# Copyright (C) 2023 ByteDance. All Rights Reserved.
#
# This software is released under the MIT License.
# https://opensource.org/licenses/MIT

import random
from dotenv import load_dotenv
load_dotenv()
import numpy as np
import pandas as pd
import torch
from datasets import Dataset, load_dataset
from transformers import DataCollatorForLanguageModeling, AutoTokenizer
from tqdm import tqdm
from concurrent.futures import ThreadPoolExecutor, as_completed
from typing import List
import torch.nn.functional as F
from torch.nn.utils.rnn import pad_sequence
from utils.common import get_trainable_params

torch.manual_seed(8888)
np.random.seed(8888)
random.seed(8888)

############### GA ################
def compute_kl(pretrained_model, current_model, batch):
    """
    Compute *forward* KL as the normal utility loss.

    Args:
        pretrained_model: reference model which is the pretrained (original) model.
        current_model: The current unlearning model.
        batch: A batch of normal data.

    Returns:
       The KL loss.
    """
    normal_outputs = current_model(
        batch["input_ids"],
        attention_mask=batch["attention_mask"],
        # labels=batch["labels"],
    )

    pretrained_outputs = pretrained_model(
        batch["input_ids"],
        attention_mask=batch["attention_mask"],
        # labels=batch["labels"],
    )

    # P: pretrained model; Q: current model.
    prob_p = torch.nn.functional.softmax(pretrained_outputs.logits, -1)
    prob_q = torch.nn.functional.softmax(normal_outputs.logits, -1)
    
    loss = -(prob_p * torch.log(prob_q + 1e-8)).sum(-1).mean()  # plogp is independent of \theta(q)

    return loss

def compute_kl_loss(ref_model, current_model, remain_batch):
    """
    Compute the KL divergence loss between the outputs of the current model and the reference model
    on the remain dataset batch.

    Args:
        ref_model (torch.nn.Module): The reference (original) model.
        current_model (torch.nn.Module): The model being fine-tuned/unlearned.
        remain_batch (dict): A batch from remain dataloader, must include:
            - input_ids
            - attention_mask
            - labels

    Returns:
        torch.Tensor: KL divergence loss
    """
    input_ids = remain_batch["input_ids"]
    attention_mask = remain_batch["attention_mask"]
    labels = remain_batch["labels"]

    # Forward pass on current model
    current_outputs = current_model(input_ids=input_ids, attention_mask=attention_mask, labels=labels)
    # Forward pass on reference model (no gradient)
    with torch.no_grad():
        ref_outputs = ref_model(input_ids=input_ids, attention_mask=attention_mask, labels=labels)

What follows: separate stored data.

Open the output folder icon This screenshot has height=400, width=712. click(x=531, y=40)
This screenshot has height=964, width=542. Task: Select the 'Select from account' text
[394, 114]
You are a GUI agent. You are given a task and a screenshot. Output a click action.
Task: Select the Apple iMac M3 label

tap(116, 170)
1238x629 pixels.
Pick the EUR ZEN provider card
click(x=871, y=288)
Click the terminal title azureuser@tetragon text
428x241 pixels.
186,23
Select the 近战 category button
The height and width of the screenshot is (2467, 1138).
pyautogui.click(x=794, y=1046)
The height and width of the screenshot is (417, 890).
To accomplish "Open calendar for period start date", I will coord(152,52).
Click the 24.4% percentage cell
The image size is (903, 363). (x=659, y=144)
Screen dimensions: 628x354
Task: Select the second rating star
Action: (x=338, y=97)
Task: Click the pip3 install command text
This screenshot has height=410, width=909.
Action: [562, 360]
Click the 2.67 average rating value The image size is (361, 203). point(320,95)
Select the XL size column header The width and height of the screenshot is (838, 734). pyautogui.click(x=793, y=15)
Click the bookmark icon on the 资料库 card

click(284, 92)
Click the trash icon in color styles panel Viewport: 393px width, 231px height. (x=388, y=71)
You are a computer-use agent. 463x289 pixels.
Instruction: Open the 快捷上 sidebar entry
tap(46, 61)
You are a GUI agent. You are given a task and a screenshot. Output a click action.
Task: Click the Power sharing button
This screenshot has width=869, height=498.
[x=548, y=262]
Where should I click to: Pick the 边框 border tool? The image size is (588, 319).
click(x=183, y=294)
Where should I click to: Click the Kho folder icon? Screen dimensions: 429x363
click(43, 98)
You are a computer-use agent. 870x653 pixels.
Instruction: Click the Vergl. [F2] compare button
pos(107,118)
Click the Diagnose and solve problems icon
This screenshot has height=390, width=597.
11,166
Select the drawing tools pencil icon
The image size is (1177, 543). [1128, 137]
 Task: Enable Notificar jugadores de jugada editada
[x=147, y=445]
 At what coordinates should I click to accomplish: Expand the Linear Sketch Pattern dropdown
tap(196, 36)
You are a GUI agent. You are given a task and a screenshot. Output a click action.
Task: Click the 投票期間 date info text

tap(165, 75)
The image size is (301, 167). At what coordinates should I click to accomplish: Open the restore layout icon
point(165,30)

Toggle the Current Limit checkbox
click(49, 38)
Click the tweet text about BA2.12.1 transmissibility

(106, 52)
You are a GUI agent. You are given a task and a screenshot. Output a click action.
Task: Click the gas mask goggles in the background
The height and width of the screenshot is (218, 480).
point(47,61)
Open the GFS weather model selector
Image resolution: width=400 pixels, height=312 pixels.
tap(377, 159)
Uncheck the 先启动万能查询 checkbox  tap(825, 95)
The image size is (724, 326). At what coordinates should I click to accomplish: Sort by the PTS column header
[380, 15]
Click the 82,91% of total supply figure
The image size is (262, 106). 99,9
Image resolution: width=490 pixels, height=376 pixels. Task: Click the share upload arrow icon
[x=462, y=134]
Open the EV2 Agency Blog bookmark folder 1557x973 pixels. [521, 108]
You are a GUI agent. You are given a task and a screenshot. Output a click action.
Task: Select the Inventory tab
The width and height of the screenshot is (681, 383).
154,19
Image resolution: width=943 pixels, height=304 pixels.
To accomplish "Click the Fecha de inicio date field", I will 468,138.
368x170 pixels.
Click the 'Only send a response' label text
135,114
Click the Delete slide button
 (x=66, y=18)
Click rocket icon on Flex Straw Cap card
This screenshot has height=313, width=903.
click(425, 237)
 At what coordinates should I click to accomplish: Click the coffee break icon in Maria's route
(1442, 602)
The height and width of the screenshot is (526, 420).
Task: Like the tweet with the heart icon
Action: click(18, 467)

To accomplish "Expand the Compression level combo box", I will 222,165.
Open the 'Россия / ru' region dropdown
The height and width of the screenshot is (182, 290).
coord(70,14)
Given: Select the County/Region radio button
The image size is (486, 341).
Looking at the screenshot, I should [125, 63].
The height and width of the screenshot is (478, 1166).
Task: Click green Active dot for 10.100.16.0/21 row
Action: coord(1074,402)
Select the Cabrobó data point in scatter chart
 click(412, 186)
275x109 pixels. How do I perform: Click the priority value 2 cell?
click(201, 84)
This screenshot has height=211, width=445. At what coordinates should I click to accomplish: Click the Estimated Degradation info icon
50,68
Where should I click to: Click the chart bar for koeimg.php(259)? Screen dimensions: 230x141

    # Compute probabilities
    prob_current = F.softmax(current_outputs.logits, dim=-1)
    prob_ref = F.softmax(ref_outputs.logits, dim=-1)

    # Compute KL divergence per token and average
    kl = -(prob_ref * torch.log(prob_current + 1e-12)).sum(-1)

    # mask out padding tokens
    padding_mask = (labels != -100)  # HuggingFace 默认用 -100 表示 ignore
    kl = (kl * padding_mask).sum() / padding_mask.sum()

    return kl

def get_answer_loss(operation, batch, model):
    """
    Compute the loss on the answer (i.e. y) part.

    Args:
        operation: either "ga" (gradient ascent) or "gd" (gradient descent).
        batch: A batch of data.
        model: The unlearned model.
        device: GPU device.

    Returns:
       The loss.
    """
    assert operation in ["ga", "gd"], "Operation must be either GA or GD."
    input_ids, attention_mask, start_locs, labels = (
        batch["input_ids"],
        batch["attention_mask"],
        batch["start_locs"],
        batch["labels"],
    )
    outputs = model(input_ids, attention_mask=attention_mask)
    loss_fct = torch.nn.CrossEntropyLoss(reduction="none")
    # Shift one to predict next token.
    shift_logits = outputs.logits[:, :-1, :]
    shift_labels = labels[:, 1:]
    losses = []
    for bid in range(input_ids.shape[0]):
        one_inp, one_st = input_ids[bid], start_locs[bid]

        # GA or GD.
        position_loss = loss_fct(shift_logits[bid], shift_labels[bid])
        if operation == "ga":  # Negative the direction for GA.
            position_loss = -position_loss

        # Simply put equal weights on all answers.
        position_weight = torch.zeros_like(one_inp)
        assert len(position_weight) == len(position_loss) + 1
        position_weight[one_st:] = 1  # only focus on answer part

        # Ignore the padding part.
        position_weight[one_inp == 1] = 0
        if position_weight.sum() > 0:
            position_weight = position_weight / position_weight.sum()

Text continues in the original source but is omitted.